You want to break up your ground using a tiller or a tractor to turn the soil. Obviously, if you’re not an enthusiastic gardener, you probably won’t have these around, so simply mow the grass and weeds from the area you want to plant, then break up the ground using a shovel and a rake.
Design Your Maze
Create a design using graph paper to measure out the dimensions of your corn patch by feet (one square equals one foot). Keep in mind what size path you want to cut (a little over a foot for a child-only maze, up to two feet for adult visitors).
If your space is small, draw a simple maze design, marking its path the appropriate number of squares wide. For more complicated designs, study some maze books or online designs and let your imagination experiment with some extra sheets of graph paper. Below are examples: B for beginning, E for end.

Simple Corn Maze Graph, 9′ by 10′ Large Area Corn Maze Graph
Plant Your Walls
Using your graph design as a map, plant your corn in the shape of the maze: this eliminates the “harvest” part where you would traditionally mow a path. Use lines and stakes to mark out the design and plant in thick rows to ensure your walls won’t be too transparent.

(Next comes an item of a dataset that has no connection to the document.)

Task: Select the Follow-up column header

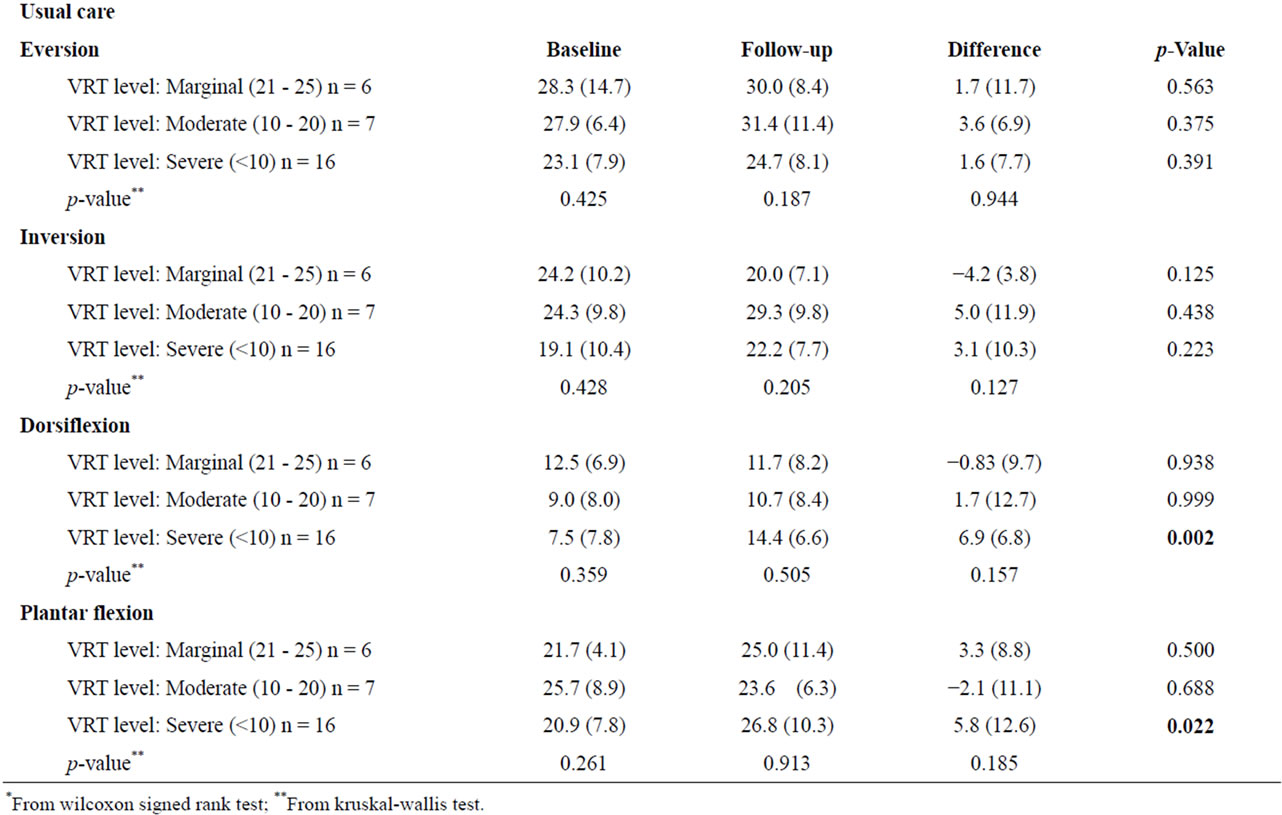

Replace with new seeds any young blades of corn that fail or are damaged; weed out any overcrowded rows to prevent your plants from dwarfing each other. Make sure the corn rows and sections don’t wander into your pathway–mulch or tarp the maze path to prevent weeds or stray plants from taking over.
Finish Your Creation
Once fall arrives and your maze is fully grown, walk through it a few times to trim away any leaves or broken stalks that have strayed into the pathway. Replace your old string lines with more effect boundaries, such as old-fashioned straw twine or colorful orange boundary ribbons.
Decorate your corn maze with a “theme”, especially if you have young guests (or the young at heart) visiting your home. Rustling or fluttering ghosts made from balloons and trash bags or cheesecloth look great dangling in the dead ends of your maze. Spooky cardboard cutouts, festive fall pumpkins, jack o’ lanterns, and other ideas also work great — just use your creativity to add the perfect touch.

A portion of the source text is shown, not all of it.